● Exercise prompt: Rewrite the saved entries below, changing each "Identify the location of" to "Find the position of" and keeping everything else the same.

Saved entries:
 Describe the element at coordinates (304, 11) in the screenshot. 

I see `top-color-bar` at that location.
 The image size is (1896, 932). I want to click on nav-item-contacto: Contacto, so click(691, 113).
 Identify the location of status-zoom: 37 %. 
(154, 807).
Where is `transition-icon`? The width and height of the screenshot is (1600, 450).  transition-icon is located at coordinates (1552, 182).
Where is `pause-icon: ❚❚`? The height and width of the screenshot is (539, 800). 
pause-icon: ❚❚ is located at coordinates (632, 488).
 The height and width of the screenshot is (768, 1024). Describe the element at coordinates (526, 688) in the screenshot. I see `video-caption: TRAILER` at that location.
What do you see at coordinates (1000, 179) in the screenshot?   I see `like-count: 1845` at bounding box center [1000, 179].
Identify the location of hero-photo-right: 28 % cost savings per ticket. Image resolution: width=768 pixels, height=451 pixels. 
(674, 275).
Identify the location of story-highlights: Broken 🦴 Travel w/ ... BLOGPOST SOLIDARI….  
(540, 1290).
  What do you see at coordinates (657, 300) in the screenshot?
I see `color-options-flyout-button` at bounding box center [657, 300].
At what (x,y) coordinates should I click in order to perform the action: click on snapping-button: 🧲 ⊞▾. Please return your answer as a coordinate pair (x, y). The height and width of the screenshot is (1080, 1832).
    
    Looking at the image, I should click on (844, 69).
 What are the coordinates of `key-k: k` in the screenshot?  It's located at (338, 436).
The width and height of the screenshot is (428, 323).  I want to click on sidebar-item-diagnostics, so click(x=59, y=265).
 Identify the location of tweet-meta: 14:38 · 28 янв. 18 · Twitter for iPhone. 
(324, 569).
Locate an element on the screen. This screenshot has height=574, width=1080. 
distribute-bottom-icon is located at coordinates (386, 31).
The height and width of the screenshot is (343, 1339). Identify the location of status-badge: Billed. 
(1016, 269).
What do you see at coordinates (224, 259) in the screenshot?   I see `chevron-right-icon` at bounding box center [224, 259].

● Task solution:
 Describe the element at coordinates (304, 11) in the screenshot. 

I see `top-color-bar` at that location.
 The image size is (1896, 932). I want to click on nav-item-contacto: Contacto, so click(691, 113).
 Find the position of status-zoom: 37 %. 
(154, 807).
Where is `transition-icon`? The width and height of the screenshot is (1600, 450).  transition-icon is located at coordinates (1552, 182).
Where is `pause-icon: ❚❚`? The height and width of the screenshot is (539, 800). 
pause-icon: ❚❚ is located at coordinates (632, 488).
 The height and width of the screenshot is (768, 1024). Describe the element at coordinates (526, 688) in the screenshot. I see `video-caption: TRAILER` at that location.
What do you see at coordinates (1000, 179) in the screenshot?   I see `like-count: 1845` at bounding box center [1000, 179].
Find the position of hero-photo-right: 28 % cost savings per ticket. Image resolution: width=768 pixels, height=451 pixels. 
(674, 275).
Find the position of story-highlights: Broken 🦴 Travel w/ ... BLOGPOST SOLIDARI….  
(540, 1290).
  What do you see at coordinates (657, 300) in the screenshot?
I see `color-options-flyout-button` at bounding box center [657, 300].
At what (x,y) coordinates should I click in order to perform the action: click on snapping-button: 🧲 ⊞▾. Please return your answer as a coordinate pair (x, y). The height and width of the screenshot is (1080, 1832).
    
    Looking at the image, I should click on (844, 69).
 What are the coordinates of `key-k: k` in the screenshot?  It's located at (338, 436).
The width and height of the screenshot is (428, 323).  I want to click on sidebar-item-diagnostics, so click(x=59, y=265).
 Find the position of tweet-meta: 14:38 · 28 янв. 18 · Twitter for iPhone. 
(324, 569).
Locate an element on the screen. This screenshot has height=574, width=1080. 
distribute-bottom-icon is located at coordinates (386, 31).
The height and width of the screenshot is (343, 1339). Find the position of status-badge: Billed. 
(1016, 269).
What do you see at coordinates (224, 259) in the screenshot?   I see `chevron-right-icon` at bounding box center [224, 259].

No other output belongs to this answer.